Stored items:
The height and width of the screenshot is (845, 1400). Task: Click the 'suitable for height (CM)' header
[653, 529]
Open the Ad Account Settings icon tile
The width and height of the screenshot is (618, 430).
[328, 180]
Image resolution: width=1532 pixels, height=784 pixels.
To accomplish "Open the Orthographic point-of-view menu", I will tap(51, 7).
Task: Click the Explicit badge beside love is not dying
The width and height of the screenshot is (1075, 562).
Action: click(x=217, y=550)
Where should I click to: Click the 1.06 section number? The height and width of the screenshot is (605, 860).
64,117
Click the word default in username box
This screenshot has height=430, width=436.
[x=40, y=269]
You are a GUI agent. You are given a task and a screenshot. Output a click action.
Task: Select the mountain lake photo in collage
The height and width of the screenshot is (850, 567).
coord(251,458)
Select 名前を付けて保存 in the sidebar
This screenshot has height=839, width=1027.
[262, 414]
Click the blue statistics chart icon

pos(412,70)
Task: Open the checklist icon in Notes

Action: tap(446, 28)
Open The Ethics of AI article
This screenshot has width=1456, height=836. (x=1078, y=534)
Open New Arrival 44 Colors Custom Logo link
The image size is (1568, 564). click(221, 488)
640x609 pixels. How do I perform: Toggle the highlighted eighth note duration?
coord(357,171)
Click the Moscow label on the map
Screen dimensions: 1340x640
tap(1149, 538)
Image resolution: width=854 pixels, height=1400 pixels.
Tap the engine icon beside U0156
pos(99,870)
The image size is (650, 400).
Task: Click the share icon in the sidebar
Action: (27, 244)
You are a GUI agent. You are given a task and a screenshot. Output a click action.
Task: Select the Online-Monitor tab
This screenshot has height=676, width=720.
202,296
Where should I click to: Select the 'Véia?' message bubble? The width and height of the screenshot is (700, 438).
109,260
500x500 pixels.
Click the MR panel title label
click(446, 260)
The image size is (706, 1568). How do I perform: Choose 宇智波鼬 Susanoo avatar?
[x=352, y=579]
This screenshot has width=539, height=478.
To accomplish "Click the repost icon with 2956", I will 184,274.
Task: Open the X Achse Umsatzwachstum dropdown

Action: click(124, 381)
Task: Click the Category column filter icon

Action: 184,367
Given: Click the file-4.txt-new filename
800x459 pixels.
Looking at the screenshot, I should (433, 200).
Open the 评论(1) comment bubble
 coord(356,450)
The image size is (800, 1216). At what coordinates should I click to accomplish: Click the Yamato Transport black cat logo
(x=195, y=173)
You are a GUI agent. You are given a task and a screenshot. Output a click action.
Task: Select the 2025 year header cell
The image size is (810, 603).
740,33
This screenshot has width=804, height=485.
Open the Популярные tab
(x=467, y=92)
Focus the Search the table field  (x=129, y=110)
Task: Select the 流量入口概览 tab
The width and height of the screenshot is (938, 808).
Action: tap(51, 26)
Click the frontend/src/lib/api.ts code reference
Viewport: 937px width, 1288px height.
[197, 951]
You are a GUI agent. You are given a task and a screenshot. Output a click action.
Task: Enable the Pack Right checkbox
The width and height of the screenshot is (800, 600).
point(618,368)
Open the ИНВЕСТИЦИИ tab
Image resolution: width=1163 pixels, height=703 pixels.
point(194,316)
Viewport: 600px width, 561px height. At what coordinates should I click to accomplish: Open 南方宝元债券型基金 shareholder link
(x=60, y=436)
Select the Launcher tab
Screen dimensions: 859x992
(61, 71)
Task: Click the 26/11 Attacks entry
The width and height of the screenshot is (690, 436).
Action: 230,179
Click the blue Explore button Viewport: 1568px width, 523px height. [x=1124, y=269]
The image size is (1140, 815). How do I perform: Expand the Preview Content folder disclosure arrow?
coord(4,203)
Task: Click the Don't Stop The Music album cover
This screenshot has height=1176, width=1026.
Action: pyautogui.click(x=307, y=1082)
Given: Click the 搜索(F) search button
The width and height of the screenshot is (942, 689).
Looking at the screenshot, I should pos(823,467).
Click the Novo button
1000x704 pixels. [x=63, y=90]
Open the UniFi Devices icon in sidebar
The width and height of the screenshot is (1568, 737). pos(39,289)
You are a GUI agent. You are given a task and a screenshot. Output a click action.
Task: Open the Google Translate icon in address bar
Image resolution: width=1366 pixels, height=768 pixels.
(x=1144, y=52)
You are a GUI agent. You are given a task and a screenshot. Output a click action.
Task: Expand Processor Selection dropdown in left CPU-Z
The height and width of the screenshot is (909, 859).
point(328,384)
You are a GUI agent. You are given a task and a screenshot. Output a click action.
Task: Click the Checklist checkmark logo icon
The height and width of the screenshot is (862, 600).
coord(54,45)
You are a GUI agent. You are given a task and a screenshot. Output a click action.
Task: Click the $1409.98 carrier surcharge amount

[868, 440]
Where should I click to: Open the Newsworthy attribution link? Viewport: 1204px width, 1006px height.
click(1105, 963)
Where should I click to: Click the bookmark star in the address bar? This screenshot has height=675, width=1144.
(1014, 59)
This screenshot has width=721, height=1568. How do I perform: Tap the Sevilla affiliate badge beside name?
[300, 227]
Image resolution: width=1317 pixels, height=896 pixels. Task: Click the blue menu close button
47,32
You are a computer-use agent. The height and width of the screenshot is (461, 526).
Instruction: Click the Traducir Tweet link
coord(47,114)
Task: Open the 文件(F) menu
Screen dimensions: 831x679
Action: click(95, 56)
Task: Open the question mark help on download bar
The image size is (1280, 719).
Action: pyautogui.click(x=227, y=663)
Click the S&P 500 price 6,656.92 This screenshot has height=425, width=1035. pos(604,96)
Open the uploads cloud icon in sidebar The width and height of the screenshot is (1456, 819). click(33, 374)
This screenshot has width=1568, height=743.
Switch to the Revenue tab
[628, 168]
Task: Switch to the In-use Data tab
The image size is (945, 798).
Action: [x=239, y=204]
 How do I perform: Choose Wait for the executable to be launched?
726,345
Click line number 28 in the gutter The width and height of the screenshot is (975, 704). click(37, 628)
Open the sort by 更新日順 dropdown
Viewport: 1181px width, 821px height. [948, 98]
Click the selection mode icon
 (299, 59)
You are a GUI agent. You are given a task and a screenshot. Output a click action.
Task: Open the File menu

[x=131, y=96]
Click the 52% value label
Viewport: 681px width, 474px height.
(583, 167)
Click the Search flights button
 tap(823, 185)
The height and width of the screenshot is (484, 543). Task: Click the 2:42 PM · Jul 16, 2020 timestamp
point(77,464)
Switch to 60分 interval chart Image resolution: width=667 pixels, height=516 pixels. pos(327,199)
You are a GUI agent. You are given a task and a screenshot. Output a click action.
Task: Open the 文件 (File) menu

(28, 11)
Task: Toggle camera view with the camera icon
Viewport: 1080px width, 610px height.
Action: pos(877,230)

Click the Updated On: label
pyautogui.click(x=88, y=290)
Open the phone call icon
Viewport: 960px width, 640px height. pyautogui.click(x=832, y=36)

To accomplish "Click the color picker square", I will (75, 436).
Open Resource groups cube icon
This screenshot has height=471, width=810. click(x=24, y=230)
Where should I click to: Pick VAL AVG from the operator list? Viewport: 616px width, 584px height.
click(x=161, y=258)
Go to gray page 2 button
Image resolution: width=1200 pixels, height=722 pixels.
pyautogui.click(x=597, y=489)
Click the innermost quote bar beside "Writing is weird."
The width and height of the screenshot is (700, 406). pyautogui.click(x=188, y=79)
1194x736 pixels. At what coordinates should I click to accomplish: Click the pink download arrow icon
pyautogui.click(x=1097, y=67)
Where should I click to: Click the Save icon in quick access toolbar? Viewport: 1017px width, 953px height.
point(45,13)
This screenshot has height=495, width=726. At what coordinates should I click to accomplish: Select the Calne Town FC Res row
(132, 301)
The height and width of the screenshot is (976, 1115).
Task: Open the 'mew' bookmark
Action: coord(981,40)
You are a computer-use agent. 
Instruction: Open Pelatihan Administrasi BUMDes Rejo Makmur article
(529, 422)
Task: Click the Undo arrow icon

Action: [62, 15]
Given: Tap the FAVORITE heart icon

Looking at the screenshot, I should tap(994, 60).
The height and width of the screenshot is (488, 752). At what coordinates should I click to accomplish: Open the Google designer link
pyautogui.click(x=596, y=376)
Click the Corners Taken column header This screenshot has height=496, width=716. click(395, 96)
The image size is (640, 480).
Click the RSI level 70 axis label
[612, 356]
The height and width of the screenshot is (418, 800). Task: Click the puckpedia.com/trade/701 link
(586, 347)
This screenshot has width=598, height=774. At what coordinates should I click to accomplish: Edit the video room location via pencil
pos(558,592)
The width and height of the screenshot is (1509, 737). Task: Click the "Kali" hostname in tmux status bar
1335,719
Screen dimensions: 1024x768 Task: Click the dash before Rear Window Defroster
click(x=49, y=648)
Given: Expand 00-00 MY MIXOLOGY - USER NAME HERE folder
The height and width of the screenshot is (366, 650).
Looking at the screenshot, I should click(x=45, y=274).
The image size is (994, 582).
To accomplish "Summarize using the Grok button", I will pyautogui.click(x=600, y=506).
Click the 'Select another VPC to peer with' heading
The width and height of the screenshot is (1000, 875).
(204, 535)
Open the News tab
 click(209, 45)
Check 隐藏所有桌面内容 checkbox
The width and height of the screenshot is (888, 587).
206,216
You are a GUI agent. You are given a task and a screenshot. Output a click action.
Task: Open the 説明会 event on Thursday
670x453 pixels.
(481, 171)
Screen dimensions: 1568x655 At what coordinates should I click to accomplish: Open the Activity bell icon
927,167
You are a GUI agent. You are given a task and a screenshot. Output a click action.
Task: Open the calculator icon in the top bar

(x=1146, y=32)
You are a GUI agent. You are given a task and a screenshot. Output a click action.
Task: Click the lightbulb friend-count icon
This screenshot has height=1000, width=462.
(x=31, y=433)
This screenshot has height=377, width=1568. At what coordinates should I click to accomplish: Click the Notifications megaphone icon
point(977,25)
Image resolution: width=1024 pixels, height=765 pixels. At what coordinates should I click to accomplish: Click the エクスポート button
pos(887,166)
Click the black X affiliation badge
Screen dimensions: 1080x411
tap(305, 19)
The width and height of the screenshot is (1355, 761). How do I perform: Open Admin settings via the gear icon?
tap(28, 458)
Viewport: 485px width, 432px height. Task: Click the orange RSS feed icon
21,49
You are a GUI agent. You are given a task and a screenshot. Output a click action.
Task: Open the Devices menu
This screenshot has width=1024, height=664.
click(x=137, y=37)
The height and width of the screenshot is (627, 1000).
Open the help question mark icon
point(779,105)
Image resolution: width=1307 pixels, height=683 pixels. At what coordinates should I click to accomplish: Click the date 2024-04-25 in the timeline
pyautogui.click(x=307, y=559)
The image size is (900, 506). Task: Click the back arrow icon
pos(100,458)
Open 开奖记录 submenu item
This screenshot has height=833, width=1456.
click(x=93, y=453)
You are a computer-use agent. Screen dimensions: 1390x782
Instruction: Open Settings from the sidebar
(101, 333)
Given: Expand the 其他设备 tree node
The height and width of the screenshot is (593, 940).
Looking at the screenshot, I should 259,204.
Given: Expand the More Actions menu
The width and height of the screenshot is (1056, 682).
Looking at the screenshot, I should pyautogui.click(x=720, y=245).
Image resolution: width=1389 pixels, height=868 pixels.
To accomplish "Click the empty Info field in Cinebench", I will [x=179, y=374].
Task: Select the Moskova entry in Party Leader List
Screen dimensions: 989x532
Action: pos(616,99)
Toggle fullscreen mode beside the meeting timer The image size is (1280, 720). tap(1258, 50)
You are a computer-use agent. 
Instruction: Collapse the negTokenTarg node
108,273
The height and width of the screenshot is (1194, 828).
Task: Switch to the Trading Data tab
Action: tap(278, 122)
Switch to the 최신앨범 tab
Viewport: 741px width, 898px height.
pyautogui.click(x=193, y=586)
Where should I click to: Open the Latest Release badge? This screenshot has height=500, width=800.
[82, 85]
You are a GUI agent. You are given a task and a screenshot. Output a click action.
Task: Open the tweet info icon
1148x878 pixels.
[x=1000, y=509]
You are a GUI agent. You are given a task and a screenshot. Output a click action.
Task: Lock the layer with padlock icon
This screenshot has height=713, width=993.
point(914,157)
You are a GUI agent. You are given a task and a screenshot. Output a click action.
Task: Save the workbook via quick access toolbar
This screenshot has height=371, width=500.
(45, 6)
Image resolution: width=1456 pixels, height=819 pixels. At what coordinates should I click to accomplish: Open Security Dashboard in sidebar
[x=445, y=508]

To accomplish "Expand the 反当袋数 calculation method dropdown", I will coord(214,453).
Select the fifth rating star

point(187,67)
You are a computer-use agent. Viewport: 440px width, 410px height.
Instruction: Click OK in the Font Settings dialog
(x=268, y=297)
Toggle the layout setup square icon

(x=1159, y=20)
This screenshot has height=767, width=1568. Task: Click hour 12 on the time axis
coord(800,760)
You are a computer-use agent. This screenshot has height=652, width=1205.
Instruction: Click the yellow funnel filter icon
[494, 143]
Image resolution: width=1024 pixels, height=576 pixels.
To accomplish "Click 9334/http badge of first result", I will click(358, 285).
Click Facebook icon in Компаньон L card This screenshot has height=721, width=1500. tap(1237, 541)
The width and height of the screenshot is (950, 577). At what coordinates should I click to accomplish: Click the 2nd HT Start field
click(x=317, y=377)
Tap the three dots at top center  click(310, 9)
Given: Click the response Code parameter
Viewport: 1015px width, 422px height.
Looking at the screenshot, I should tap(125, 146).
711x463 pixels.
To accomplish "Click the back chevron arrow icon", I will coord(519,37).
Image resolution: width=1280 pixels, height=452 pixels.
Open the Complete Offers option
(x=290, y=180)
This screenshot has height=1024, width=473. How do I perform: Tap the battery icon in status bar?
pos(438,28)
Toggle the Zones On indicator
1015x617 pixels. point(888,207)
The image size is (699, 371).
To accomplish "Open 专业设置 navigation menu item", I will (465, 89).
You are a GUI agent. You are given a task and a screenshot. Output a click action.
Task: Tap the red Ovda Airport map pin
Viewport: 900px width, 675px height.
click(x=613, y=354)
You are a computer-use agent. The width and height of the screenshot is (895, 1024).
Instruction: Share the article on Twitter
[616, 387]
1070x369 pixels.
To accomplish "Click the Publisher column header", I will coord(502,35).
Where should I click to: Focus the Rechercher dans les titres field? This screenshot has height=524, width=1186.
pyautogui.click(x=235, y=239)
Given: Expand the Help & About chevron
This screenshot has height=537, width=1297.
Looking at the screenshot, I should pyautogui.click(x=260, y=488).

**WHAT NEEDS TO BE DONE:**
All that is wanted is an exact copy of the lines above from the one with "Task: Select the 2025 year header cell" through the one with "Click the frontend/src/lib/api.ts", with both ends included.

**RESULT OF THE EXERCISE:**
Task: Select the 2025 year header cell
The image size is (810, 603).
740,33
This screenshot has width=804, height=485.
Open the Популярные tab
(x=467, y=92)
Focus the Search the table field  (x=129, y=110)
Task: Select the 流量入口概览 tab
The width and height of the screenshot is (938, 808).
Action: tap(51, 26)
Click the frontend/src/lib/api.ts code reference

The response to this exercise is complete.